--- Your instructions ---
With pictures left out, only the lines from the one containing "Given: Click the" through the end of the records should be reproduced exactly, please.

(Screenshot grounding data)
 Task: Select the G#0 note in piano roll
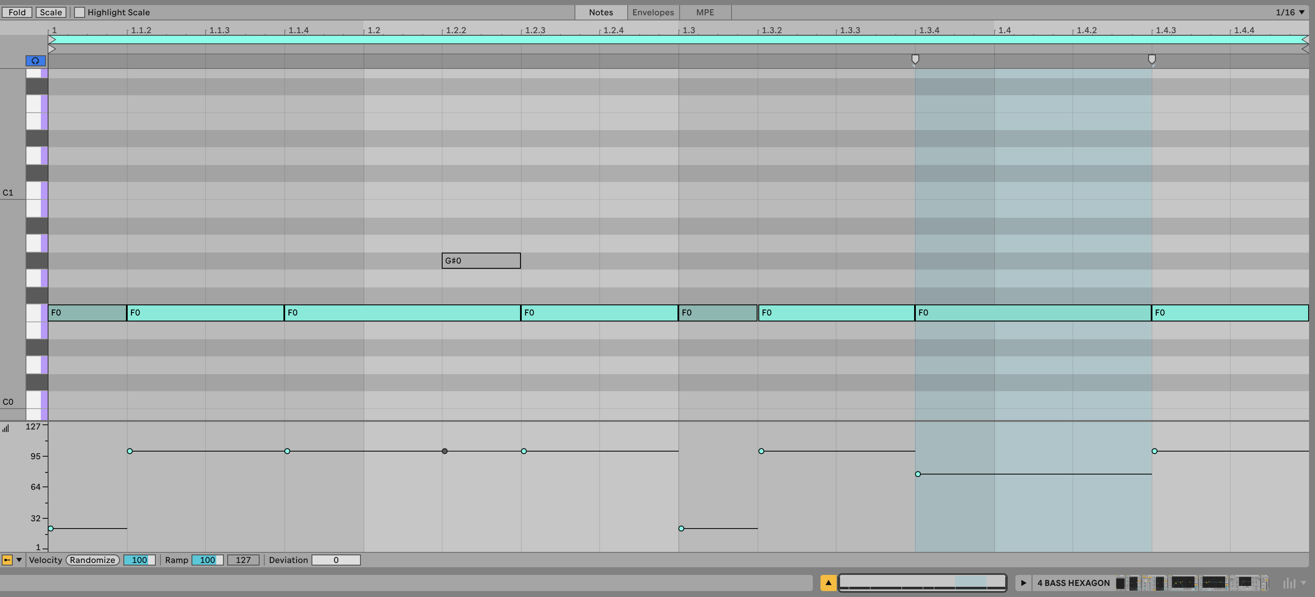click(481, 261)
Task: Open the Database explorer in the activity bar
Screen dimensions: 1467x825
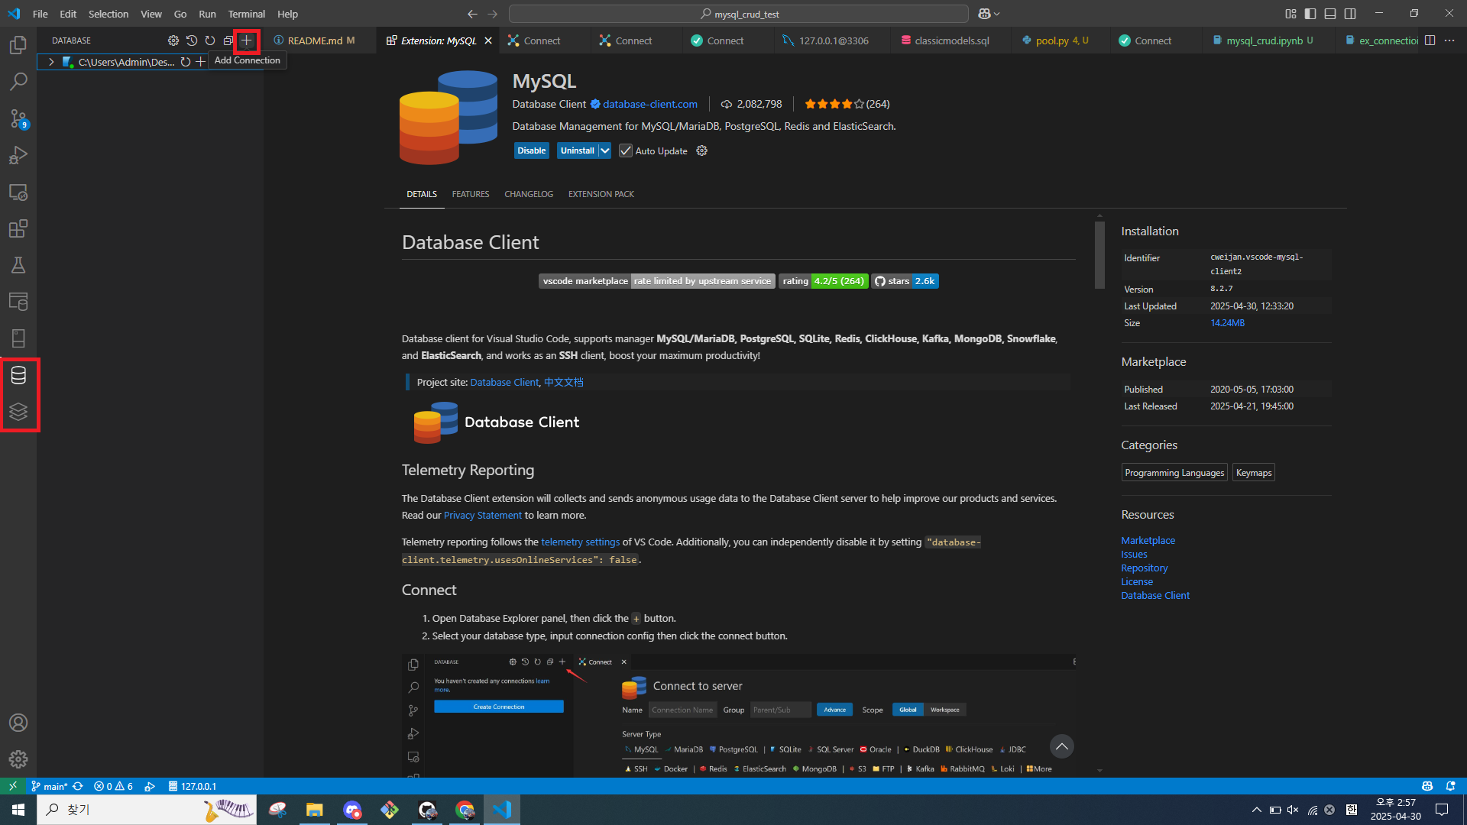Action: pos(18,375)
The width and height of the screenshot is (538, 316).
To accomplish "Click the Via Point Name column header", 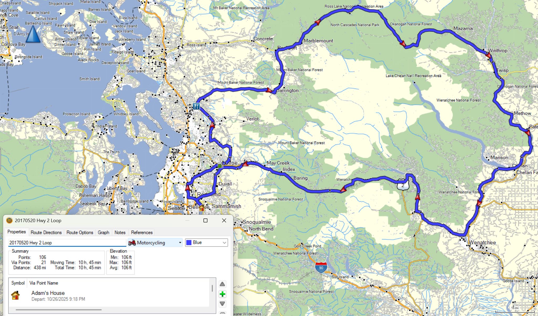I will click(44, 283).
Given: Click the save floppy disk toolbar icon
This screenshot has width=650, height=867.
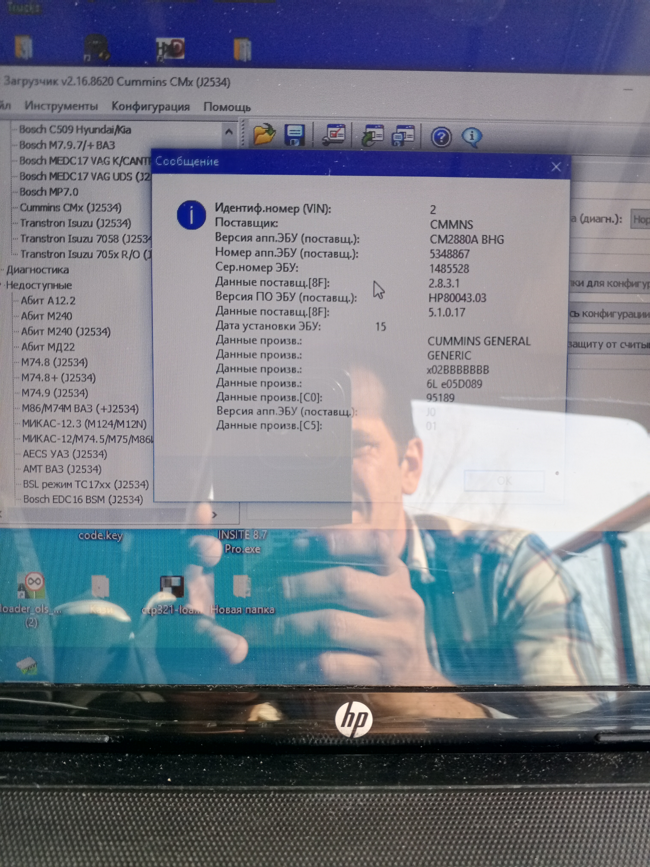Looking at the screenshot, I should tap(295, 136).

--- Solution for this exercise ---
Given: Click the save floppy disk toolbar icon
This screenshot has width=650, height=867.
Looking at the screenshot, I should tap(295, 136).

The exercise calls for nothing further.